Human Cord Blood–Derived Cells Generate Insulin‐Producing Cells In Vivo

Here we report the capacity of human cord blood (CB)–derived cells to generate insulin‐producing cells. To investigate in vivo capacity of human CB–derived cells, T cell–depleted mononuclear cells were intravenously transplanted into nonobese diabetic/severe combined immunodeficient/β 2 ‐microglobulin null mice within 48 hours of birth. At 1–2 months post‐transplantation, immunofluorescence staining for insulin and fluorescence in situ hybridization (FISH) analysis using a human chromosome probe indicated that human CB–derived cells generated insulin‐producing cells at a frequency of 0.65% ± 0.64% in xenogeneic hosts.
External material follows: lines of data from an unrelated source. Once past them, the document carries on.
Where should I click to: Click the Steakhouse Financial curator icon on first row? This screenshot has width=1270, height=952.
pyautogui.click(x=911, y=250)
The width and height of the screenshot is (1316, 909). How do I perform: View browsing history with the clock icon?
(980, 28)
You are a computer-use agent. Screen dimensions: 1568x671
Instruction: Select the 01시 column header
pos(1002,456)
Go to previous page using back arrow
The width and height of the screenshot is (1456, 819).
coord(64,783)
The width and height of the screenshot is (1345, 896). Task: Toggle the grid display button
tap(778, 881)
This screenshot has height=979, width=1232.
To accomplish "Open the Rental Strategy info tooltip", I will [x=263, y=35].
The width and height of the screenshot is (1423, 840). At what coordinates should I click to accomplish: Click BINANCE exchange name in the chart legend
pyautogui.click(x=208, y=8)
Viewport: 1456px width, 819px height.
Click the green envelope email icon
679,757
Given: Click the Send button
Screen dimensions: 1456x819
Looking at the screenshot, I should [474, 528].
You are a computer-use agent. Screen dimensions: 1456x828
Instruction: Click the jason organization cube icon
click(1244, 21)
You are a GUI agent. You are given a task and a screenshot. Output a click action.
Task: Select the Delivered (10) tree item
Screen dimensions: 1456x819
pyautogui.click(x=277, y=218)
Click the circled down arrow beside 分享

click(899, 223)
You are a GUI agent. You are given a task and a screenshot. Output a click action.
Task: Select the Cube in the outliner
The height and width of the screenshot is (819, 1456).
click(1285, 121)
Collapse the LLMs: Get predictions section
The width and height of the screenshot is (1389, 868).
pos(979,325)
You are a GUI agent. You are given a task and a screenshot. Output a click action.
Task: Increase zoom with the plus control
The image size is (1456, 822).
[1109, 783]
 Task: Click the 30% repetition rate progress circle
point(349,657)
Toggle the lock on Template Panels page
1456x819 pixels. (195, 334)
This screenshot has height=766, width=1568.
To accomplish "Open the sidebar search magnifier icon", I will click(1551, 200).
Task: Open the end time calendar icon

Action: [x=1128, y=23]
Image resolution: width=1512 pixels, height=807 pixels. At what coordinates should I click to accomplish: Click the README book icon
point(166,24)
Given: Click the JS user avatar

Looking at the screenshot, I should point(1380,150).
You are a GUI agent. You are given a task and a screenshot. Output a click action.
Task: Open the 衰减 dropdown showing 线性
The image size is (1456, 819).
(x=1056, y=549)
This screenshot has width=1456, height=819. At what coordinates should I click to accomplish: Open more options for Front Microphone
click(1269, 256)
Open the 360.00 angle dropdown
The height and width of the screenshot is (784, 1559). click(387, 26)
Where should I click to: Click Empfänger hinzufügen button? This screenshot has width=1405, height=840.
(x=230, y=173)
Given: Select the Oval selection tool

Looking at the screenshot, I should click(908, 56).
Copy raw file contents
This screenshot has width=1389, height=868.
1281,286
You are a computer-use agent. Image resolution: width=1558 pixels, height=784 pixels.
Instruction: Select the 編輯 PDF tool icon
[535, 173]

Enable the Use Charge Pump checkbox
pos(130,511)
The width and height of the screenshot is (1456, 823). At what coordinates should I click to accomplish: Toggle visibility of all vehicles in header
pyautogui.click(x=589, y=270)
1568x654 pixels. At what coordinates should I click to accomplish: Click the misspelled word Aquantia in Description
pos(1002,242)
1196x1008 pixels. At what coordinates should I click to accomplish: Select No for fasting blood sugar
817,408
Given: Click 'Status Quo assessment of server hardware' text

Reverse transcription–polymerase chain reaction analysis confirmed the transcription of human insulin in the pancreatic tissue of the recipient mice. To clarify the mechanism underlying CB‐derived insulin‐producing cells, double FISH analysis using species‐specific probes was performed. Almost equal proportions of human chromosome + murine chromosome − insulin + cells and human chromosome + murine chromosome + insulin + cells were present in recipient pancreatic islets. Taken together, human CB contains progenitor cells, which can generate insulin‐producing cells in recipient pancreatic tissues across a xenogeneic histocompatibility barrier by fusion‐dependent and ‐independent mechanisms.